Any packet, including one with the SYNCHRONIZE flag set, may have the CLOSE flag sent as well. The connection is not closed until the peer responds with the CLOSE flag. CLOSE packets may contain data as well.
The streaming lib supports "TCP" Control Block sharing. This shares two important streaming lib parameters (window size and round trip time) across connections to the same remote peer. This is used for "temporal" sharing at connection open/close time, not "ensemble" sharing during a connection (See RFC 2140).

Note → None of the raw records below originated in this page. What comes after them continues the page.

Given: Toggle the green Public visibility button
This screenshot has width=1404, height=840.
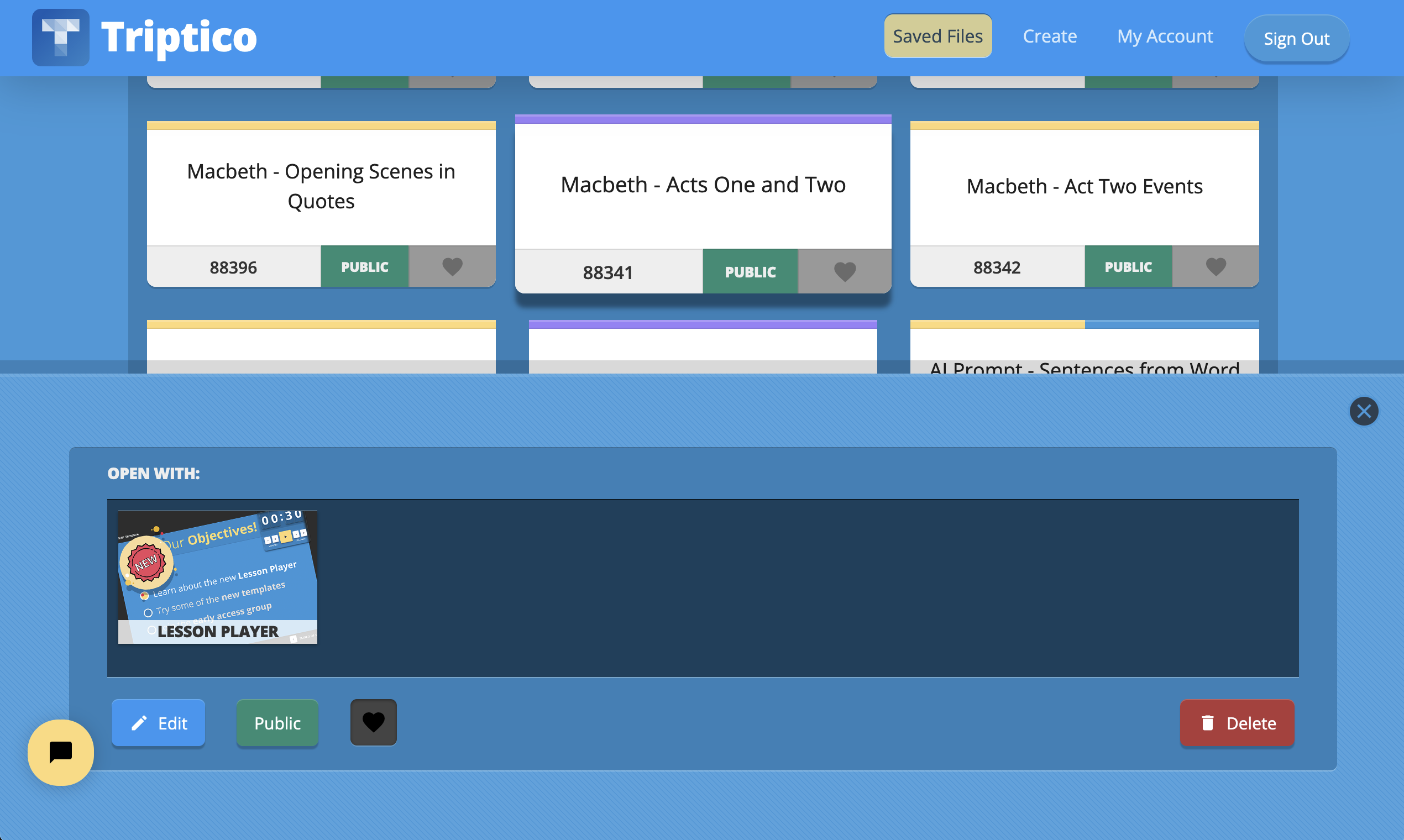Looking at the screenshot, I should pyautogui.click(x=277, y=723).
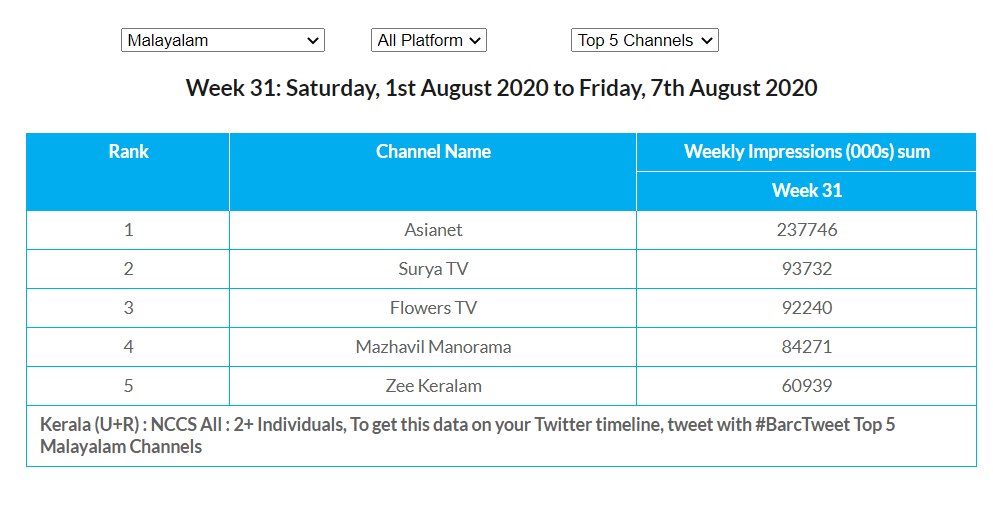This screenshot has width=993, height=519.
Task: Click the impressions value 60939
Action: [x=806, y=386]
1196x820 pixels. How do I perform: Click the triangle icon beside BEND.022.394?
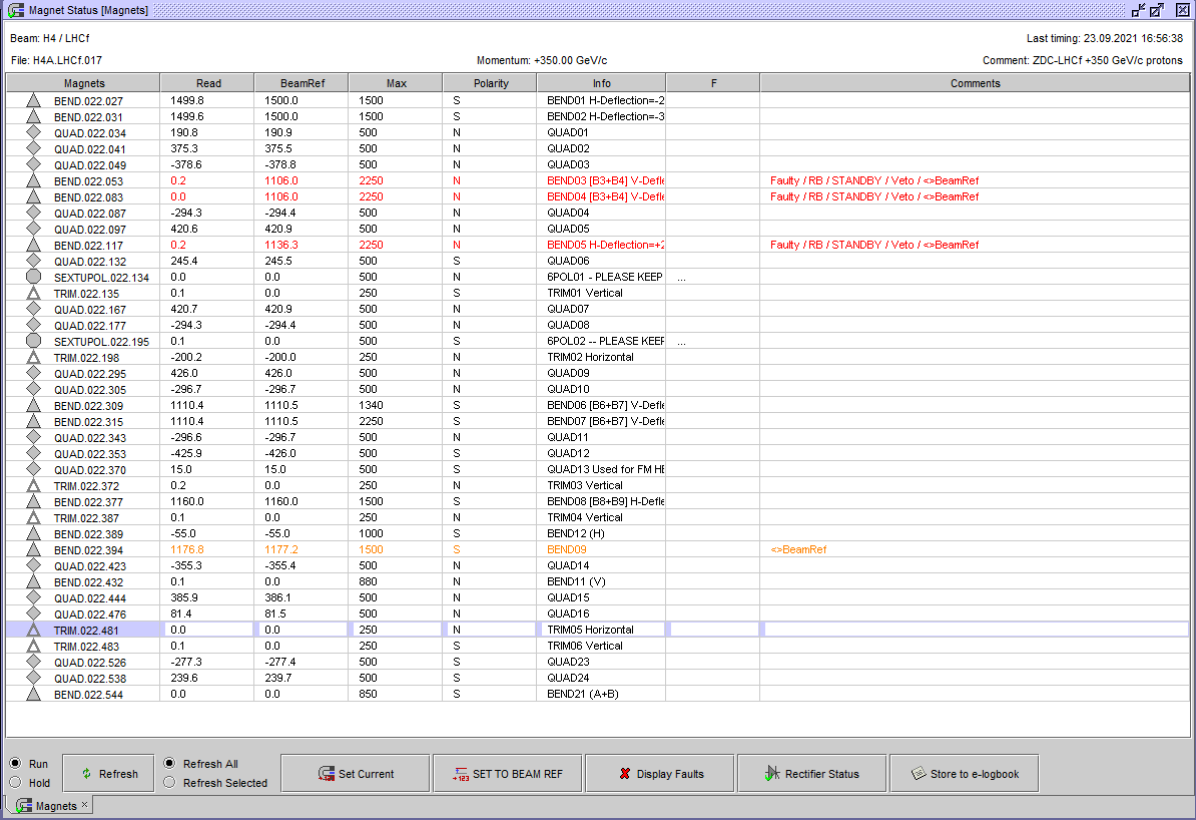[33, 550]
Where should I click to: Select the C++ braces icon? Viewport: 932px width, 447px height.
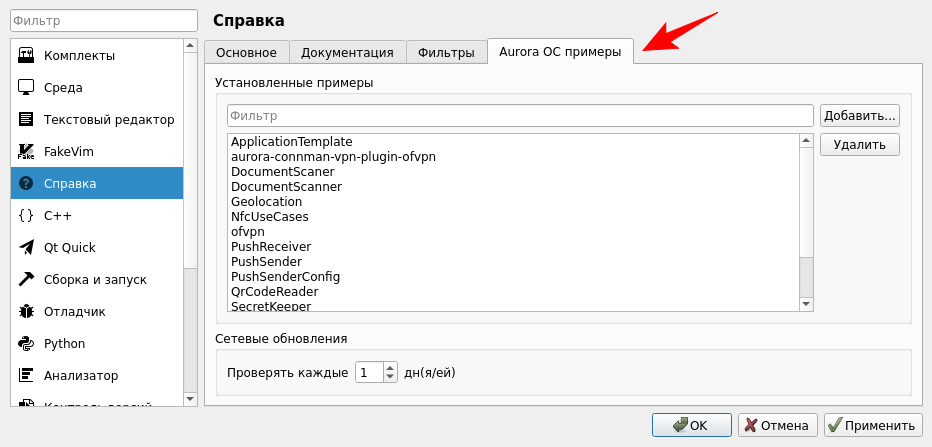pos(26,215)
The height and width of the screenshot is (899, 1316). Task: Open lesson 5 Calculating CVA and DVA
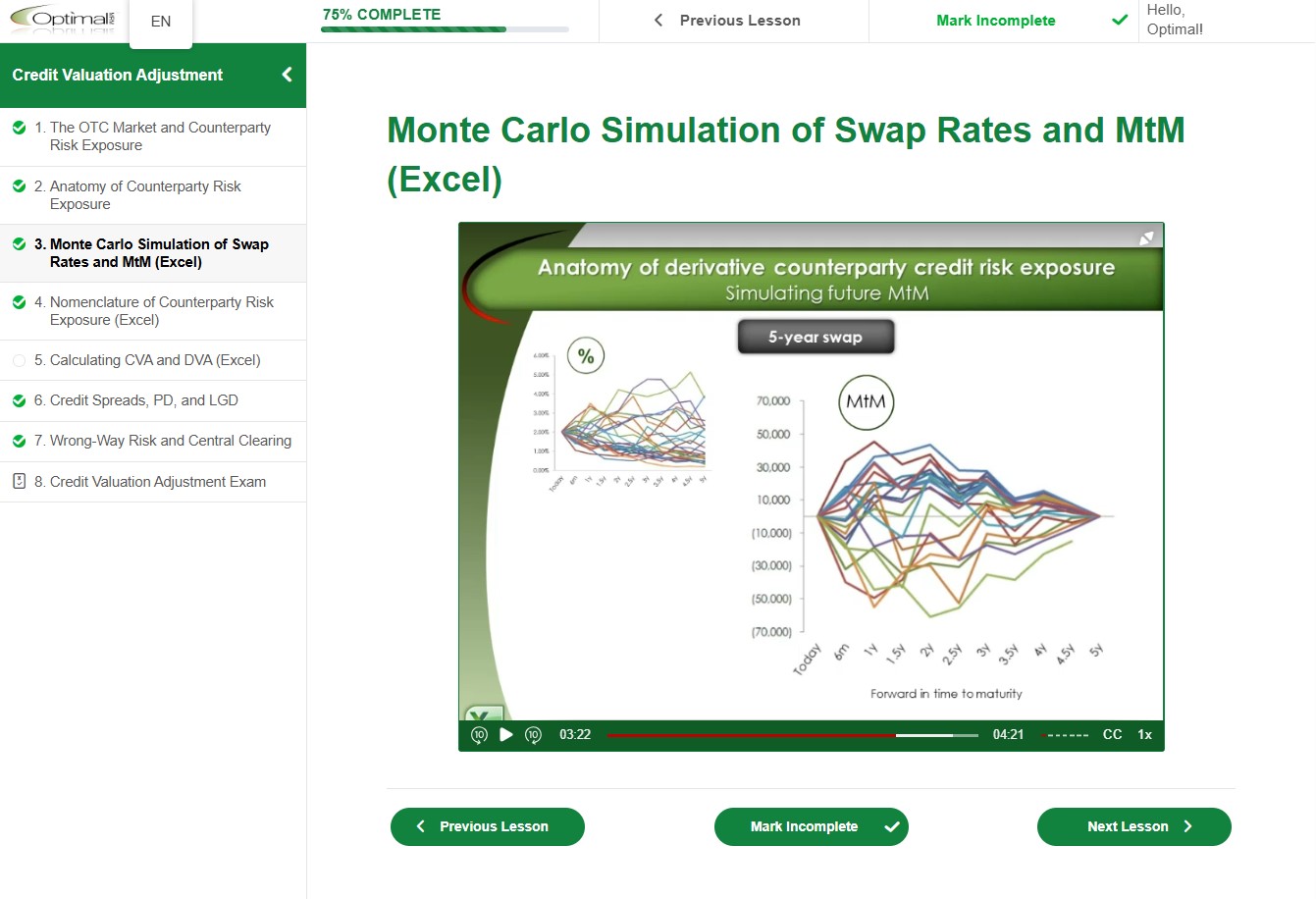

There is a separate share per ConnectionManager (i.e. per local Destination) so that there is no information leakage to other Destinations on the same router. The share data for a given peer expires after a few minutes.
The streaming library has grown organically for I2P - first mihi implemented the "mini streaming library" as part of I2PTunnel, which was limited to a window size of 1 message (requiring an ACK before sending the next one), and then it was refactored out into a generic streaming interface (mirroring TCP sockets) and the full streaming implementation was deployed with a sliding window protocol and optimizations to take into account the high bandwidth x delay product. Individual streams may adjust the maximum packet size and other options. The default message size is selected to fit precisely in two 1K I2NP tunnel messages, and is a reasonable tradeoff between the bandwidth costs of retransmitting lost messages and the latency of multiple messages.